VYM has a lower expense ratio of 0.06% compared to HDV’s 0.08%. HDV pays a higher dividend yield of 3.09% compared to VYM’s 2.49%. VYM’s one-year return is 5.74%, while HDV’s is 2.06%. VYM has assets under management of $81.3 billion, significantly higher than HDV’s $11.7 billion.
VYM contains 566 holdings with a focus on financial services, technology, and industrials. Top holdings include Broadcom, JPMorgan Chase & Co, and Exxon Mobil. HDV holds just 75 stocks, with top positions in Exxon Mobil, Johnson & Johnson, and AbbVie. HDV is more concentrated on traditional dividend leaders.
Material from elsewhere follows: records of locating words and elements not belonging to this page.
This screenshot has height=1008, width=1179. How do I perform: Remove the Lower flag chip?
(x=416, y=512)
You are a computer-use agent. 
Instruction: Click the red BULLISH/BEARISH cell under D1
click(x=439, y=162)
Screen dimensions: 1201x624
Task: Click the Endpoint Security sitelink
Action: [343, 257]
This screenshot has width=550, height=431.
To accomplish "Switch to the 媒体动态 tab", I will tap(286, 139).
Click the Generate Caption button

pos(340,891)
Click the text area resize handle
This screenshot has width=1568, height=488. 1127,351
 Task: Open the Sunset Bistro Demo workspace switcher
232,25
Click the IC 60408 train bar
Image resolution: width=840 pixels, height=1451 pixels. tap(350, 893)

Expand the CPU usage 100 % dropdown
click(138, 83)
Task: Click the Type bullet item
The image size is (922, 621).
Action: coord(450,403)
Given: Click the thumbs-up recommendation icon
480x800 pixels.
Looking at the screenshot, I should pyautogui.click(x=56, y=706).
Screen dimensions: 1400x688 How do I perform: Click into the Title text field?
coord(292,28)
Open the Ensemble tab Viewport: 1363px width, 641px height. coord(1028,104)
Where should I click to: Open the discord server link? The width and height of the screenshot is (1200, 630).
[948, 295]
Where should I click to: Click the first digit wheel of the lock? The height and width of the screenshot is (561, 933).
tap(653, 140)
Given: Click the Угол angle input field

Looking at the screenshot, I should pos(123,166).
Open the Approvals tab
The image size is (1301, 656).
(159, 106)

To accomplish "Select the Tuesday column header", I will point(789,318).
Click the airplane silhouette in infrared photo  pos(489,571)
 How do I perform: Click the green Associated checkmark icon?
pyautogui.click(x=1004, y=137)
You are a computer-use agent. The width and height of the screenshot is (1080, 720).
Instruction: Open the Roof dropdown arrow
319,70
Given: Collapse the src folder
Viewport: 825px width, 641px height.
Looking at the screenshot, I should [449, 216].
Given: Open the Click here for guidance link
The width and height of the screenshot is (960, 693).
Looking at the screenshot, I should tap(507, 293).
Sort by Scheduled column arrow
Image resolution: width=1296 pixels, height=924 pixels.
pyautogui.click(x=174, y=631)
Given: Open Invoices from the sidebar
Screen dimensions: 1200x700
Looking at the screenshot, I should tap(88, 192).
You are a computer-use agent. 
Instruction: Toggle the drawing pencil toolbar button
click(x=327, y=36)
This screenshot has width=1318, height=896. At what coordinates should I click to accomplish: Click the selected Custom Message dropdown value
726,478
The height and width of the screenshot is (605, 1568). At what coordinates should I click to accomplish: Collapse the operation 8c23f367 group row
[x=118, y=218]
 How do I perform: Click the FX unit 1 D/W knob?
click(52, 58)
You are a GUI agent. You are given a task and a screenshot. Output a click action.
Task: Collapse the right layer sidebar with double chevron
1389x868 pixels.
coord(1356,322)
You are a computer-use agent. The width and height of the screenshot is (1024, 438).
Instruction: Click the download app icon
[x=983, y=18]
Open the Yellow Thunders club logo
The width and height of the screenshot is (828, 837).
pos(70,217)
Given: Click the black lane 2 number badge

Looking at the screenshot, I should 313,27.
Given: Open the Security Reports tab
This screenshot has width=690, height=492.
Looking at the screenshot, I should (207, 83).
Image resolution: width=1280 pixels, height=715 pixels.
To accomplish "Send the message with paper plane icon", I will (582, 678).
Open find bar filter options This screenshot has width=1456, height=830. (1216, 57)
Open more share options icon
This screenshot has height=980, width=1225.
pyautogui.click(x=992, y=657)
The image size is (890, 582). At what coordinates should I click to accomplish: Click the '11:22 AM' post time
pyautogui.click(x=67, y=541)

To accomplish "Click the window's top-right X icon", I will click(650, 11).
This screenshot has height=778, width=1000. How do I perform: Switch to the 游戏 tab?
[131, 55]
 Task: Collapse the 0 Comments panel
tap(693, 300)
For income-focused investors, VYM and HDV are both solid options with differing strategies. VYM offers broader diversification and exposure to various sectors, while HDV concentrates on fewer stocks with higher dividends. HDV has a higher dividend yield, but VYM has outperformed in recent returns.
VYM and HDV cater to different investor preferences – VYM provides broad diversification across sectors, while HDV offers a more concentrated approach to high-yielding stocks. HDV has a higher dividend yield but underperformed VYM in recent total returns. Choose based on your priority of dividend yield or diversification.